AWS PowerTools for Lambda has a built-in `@idempotent` decorator that implements this exact pattern, including TTL management and in-progress locking.
**What it requires:** a DynamoDB table, `dynamodb:GetItem` + `dynamodb:PutItem` IAM permissions on the execution role, and the PowerTools layer (or `aws-lambda-powertools` in requirements).
### Manifest lifecycle rule
Every invocation writes a new object under `manifests/`. Without cleanup, this prefix grows unbounded. The fix is an S3 lifecycle rule on the bucket — not a handler change:
```json
{
"Rules": [{
"ID": "expire-manifests",
"Filter": { "Prefix": "manifests/" },
"Status": "Enabled",
"Expiration": { "Days": 1 }
}]
}
```
Objects under `manifests/` are deleted by S3 automatically after 1 day. The presigned URLs in those manifests are already short-lived (15 minutes by default), so there's no reason to keep the manifest longer than the URL validity window.
**What it requires:** a `PutBucketLifecycleConfiguration` call during infrastructure provisioning (CDK/Terraform/console) — nothing in the handler.
### Idempotency + manifest lifecycle together
With both in place: a retry returns the same `manifest_url` pointing to the same (still-live) manifest object; after 24 hours the manifest is gone and the dedup record has expired, so the next invocation starts fresh. The combination is clean.
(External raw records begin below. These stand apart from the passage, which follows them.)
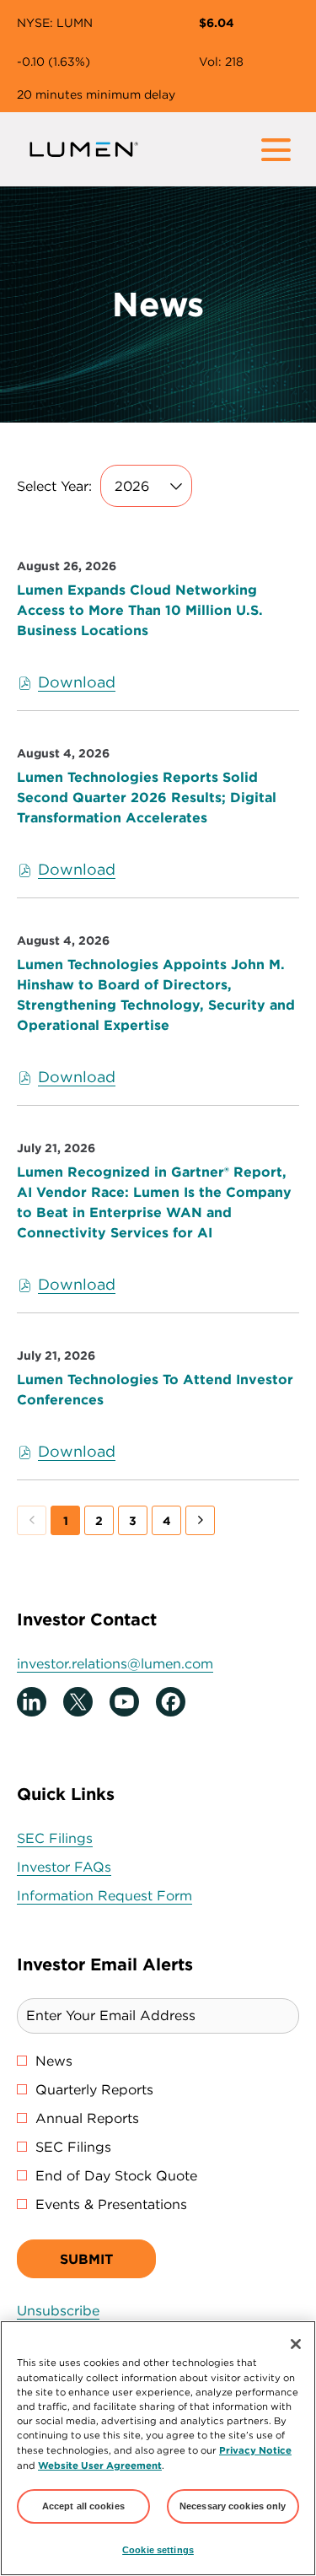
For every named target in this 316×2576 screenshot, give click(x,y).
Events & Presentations (111, 2204)
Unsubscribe (58, 2310)
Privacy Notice (255, 2450)
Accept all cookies (83, 2506)
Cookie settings (158, 2550)
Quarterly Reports (94, 2089)
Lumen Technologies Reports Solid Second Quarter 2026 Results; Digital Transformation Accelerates (146, 797)
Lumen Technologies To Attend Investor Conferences (155, 1389)
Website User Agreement (100, 2465)
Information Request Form (130, 1895)
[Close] (295, 2344)
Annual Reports (87, 2118)
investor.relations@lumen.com (115, 1663)
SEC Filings (81, 1838)
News (53, 2060)
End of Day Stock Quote (116, 2175)
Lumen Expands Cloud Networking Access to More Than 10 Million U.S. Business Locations (140, 610)
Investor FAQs (90, 1867)
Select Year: (54, 485)
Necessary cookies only (233, 2506)
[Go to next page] (200, 1520)
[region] (158, 2448)
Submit (86, 2258)
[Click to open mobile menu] (276, 149)
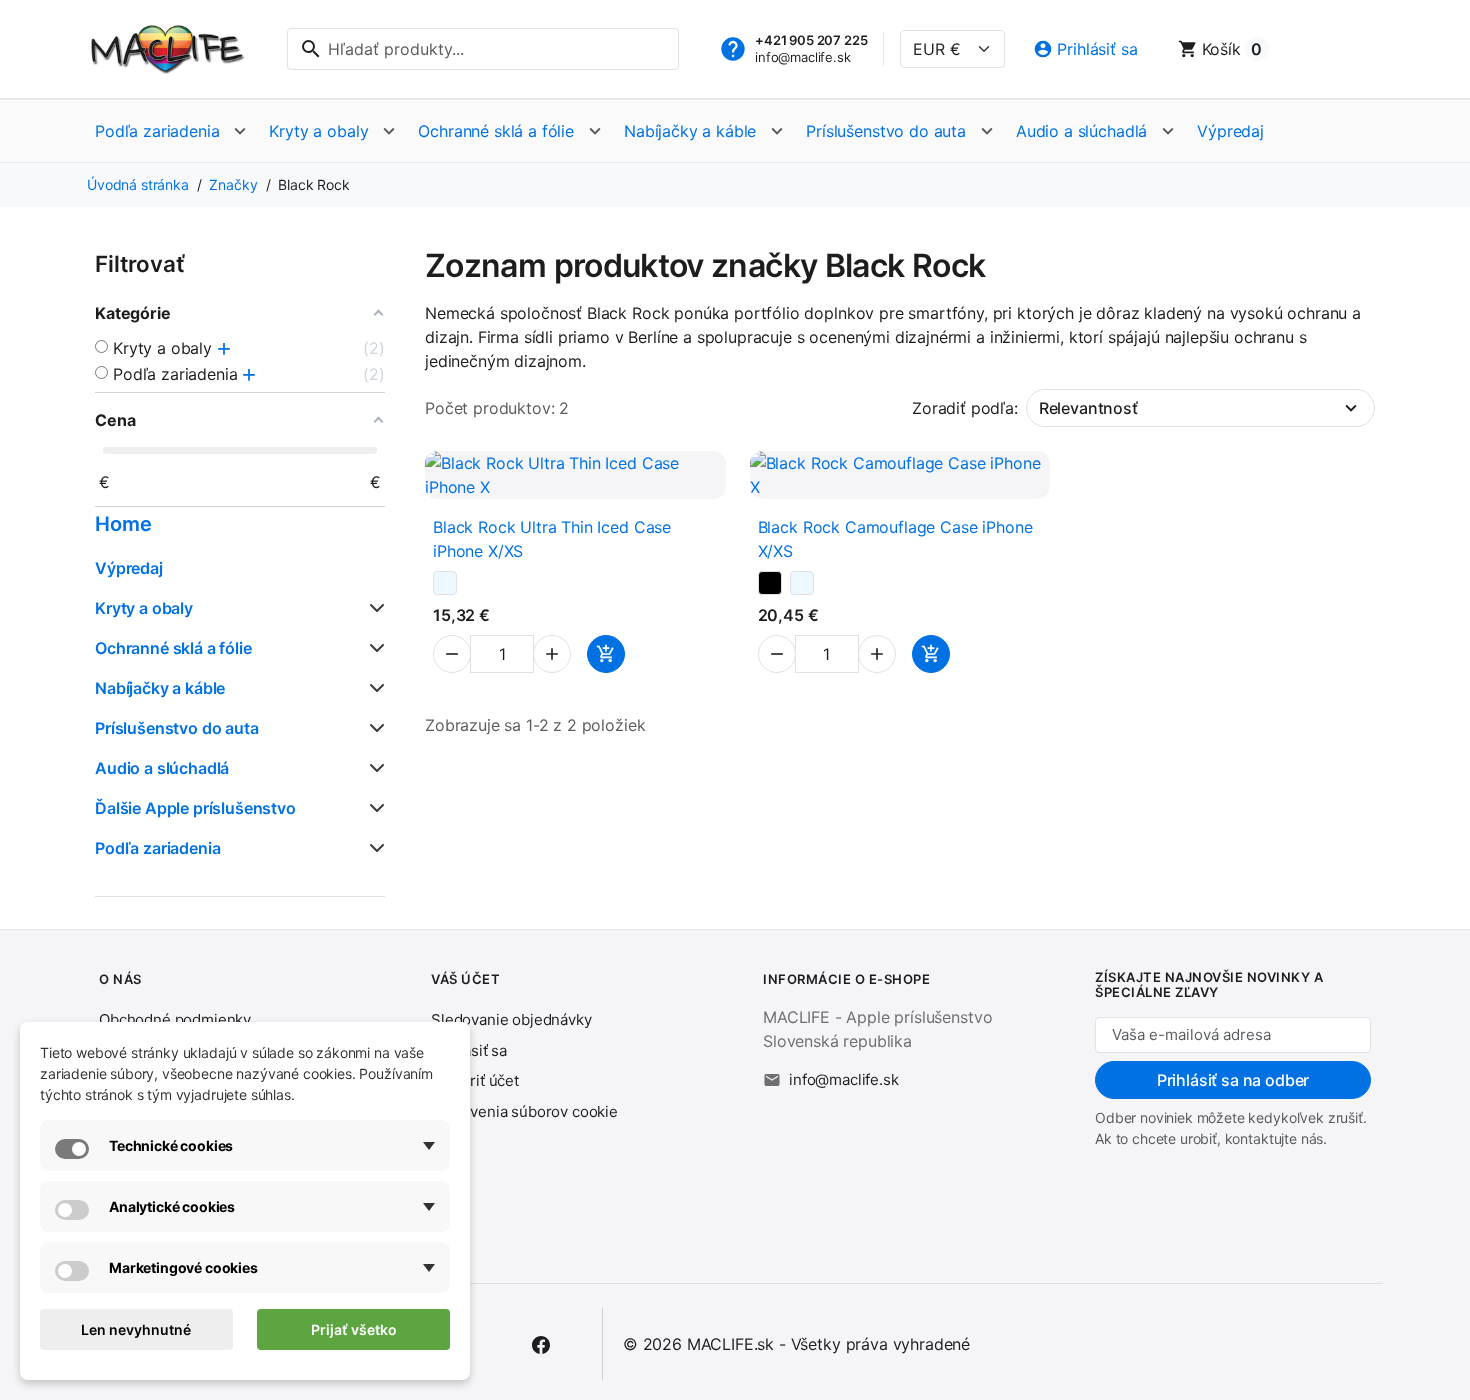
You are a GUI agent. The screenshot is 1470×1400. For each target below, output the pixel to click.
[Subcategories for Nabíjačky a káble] (373, 688)
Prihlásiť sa (469, 1050)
### ReportBatchItemFailures (SQS only)
If this function were triggered by an SQS event source mapping (one message = one `(bucket, prefix)` job), the consumer-level `errors` field isn't enough — Lambda needs to know *which SQS messages* failed so it can re-queue only those. Return a `batchItemFailures` list instead of raising:
```python
def handler(event, context):
failures = []
for record in event["Records"]:
body = json.loads(record["body"])
try:
result = asyncio.run(_run(body, context.aws_request_id))
except Exception as exc:
failures.append({"itemIdentifier": record["messageId"]})
return {"batchItemFailures": failures}
```
Without this, a single failed message causes the entire batch to retry, including messages that succeeded — work is repeated and the queue can stall on a poison-pill message indefinitely.
**What it requires:** `ReportBatchItemFailures` enabled on the ESM configuration (CDK/Terraform) and restructuring the handler to iterate over `event["Records"]`. Not applicable to direct (RequestResponse) invocations like the local tester uses.
### arm64 / Graviton2
No code change needed. Switch the function's architecture to `arm64` in the deployment config:
```yaml
# SAM
Architectures: [arm64]
```
Graviton2 costs ~20% less per GB-second and typically runs the init phase ~10% faster. The only blocker is native-code wheels: `aiobotocore` ships pure Python so there's no binary incompatibility here. Worth doing as a zero-effort cost and latency win.